著作権重要判例要旨[トップに戻る]







旧法下における編集著作物の適法要件が問題となった事例
「戦没者遺稿集『地のさざめごと』編集著作権等侵害事件」昭和550917日東京地方裁判所(昭和44()6455 

[参考:旧著作権法14条(編集著作物)]

数多ノ著作物ヲ適法ニ編輯シタル者ハ著作者ト看做シ其ノ編輯物全部ニ付テノミ著作権ヲ有ス但シ各部ノ著作権ハ其ノ著作者ニ属ス 


 しかして、本件編集物(旧著作権法施行当時に編集されたものであること前記認定から明らかである。
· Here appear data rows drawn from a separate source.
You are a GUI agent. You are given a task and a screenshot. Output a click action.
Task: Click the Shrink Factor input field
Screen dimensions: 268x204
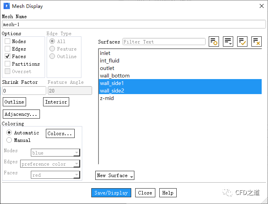tap(24, 91)
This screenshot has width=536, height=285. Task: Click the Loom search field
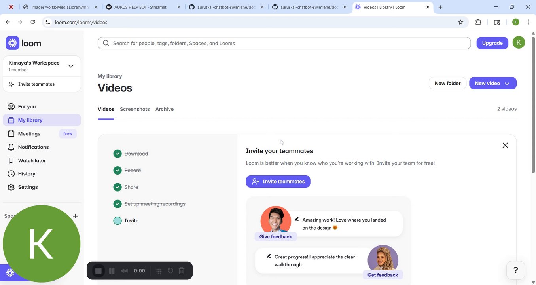tap(284, 43)
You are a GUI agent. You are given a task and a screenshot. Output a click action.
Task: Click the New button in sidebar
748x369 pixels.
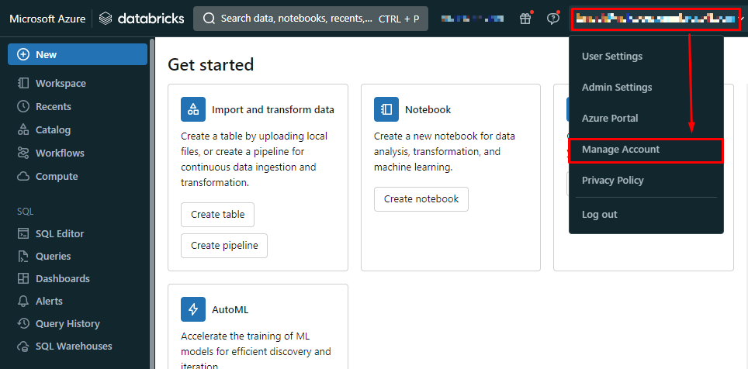78,54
)が旧著作権法の保護を受ける編輯著作物であり現行著作権法の保護を受ける編集著作物であるといいうるためには、その編集が適法であることを要する(旧著作権法第14条、現行著作権法附則第2条参照)。そして、ここにおいて編集が適法であることとは、著作権の保護期間の存続中の著作物についていえば、当該著作物を編集物の素材として収録することについてその著作権者の許諾を得ていることをいうものと解される。
 
(略)
 
以上の認定事実と前記認定の事実及び本件口頭弁論の全趣旨とを総合すれば、戦没者の遺族などが戦没者の遺稿などを提供した本件における行為は、著作権者としての遺族などが、右遺稿などを編集物の素材として収録することを許諾する意思を表明したものと解するのが相当であり、また、前段に認定の事実によれば、遺族などに対する遺稿などの提供の依頼の過程においては遺稿集の編集者が何人であるかは明示されていないが、右認定の事実関係のもとでは右依頼に応じて遺族などが遺稿などを遺稿集に収録することの許諾を与えた対象は、静岡大学、記念の会ないし準備委員会、実行委員会を含み概括的であつたと解するのが相当である。そして、このように、許諾を与えた対象が概括的であることに徴すれば、準備委員会の内部的取決によりその構成員が遺稿集を編集し、結果として準備委員会ではなく当該構成員が遺稿集の編集者となつたとしても、当該構成員による編集は右許諾の範囲内にあると解するのが相当である。そうすると、準備委員会の構成員である原告、参加人A、参加人Bが、同委員会における前記認定の取決に従つて行つた本件編集物の編集は右許諾の範囲内において行われたものということができる。
 
してみると、原告、参加人A、参加人Bの行つた本件編集物の編集は適法であり、したがつて、本件編集物については旧著作権法第14条の規定により編輯著作権が成立し(同法第13条中の「各著作者ノ分担シタル部分明瞭ナラサル」共同著作物たる編輯著作物)、それ故現行著作権法においても編集著作物(同法第2条第1項第12号の共同著作物たる編集著作物)として保護される。